Pin 1 is generally marked with a yellow or white dot. The instructions that came with the decoder should also identify Pin 1.


----------



## MrMoose (Dec 22, 2014)

CTValleyRR said:


> Pin 1 is generally marked with a yellow or white dot. The instructions that came with the decoder should also identify Pin 1.
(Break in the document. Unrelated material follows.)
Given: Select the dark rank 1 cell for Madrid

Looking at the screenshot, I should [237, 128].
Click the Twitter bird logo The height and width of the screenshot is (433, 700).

No marking on it at all and no instruction either.


----------



## MrMoose (Dec 22, 2014)

No marking on it at all and no instruction either.
__________________


----------



## tr1 (Mar 9, 2013)

there is also the NMRA site. Possibly there. Regard's,tr1


----------



## Cycleops (Dec 6, 2014)

Yes, there are standards for decoder wiring, here: http://www.nmra.org/sites/default/files/standards/sandrp/pdf/S-9.1.1_Connectors_2013.07.pdf
But it has 'Under Review' across it. I should think it should apply to ones that have already been produced.


----------



## MrMoose (Dec 22, 2014)

Yes, thats all well and good but its not telling me the orientation of the socket on this particular board. Is pin 1 bottom left or is it top right, or bottom right, or top left?


----------



## Brakeman Jake (Mar 8, 2009)

Pin 1 is usually top right (orange wire) and is indicated different ways,could be a white or orange dot,or the corner cut at 45 deg. on the connector.But don't worry,plug it in and run the engine without the shell...if motor runs reverse on forward,simply turn the plug around.You won't hurt a thing.


----------



## CTValleyRR (Jul 26, 2014)

Brakeman Jake is right. It should still be marked (if you're looking at the socket, sometimes there is even a "1" printed next to that pin). 

Just plug the decoder in. If you do it backwards, it won't work right. Then just flip it around.


----------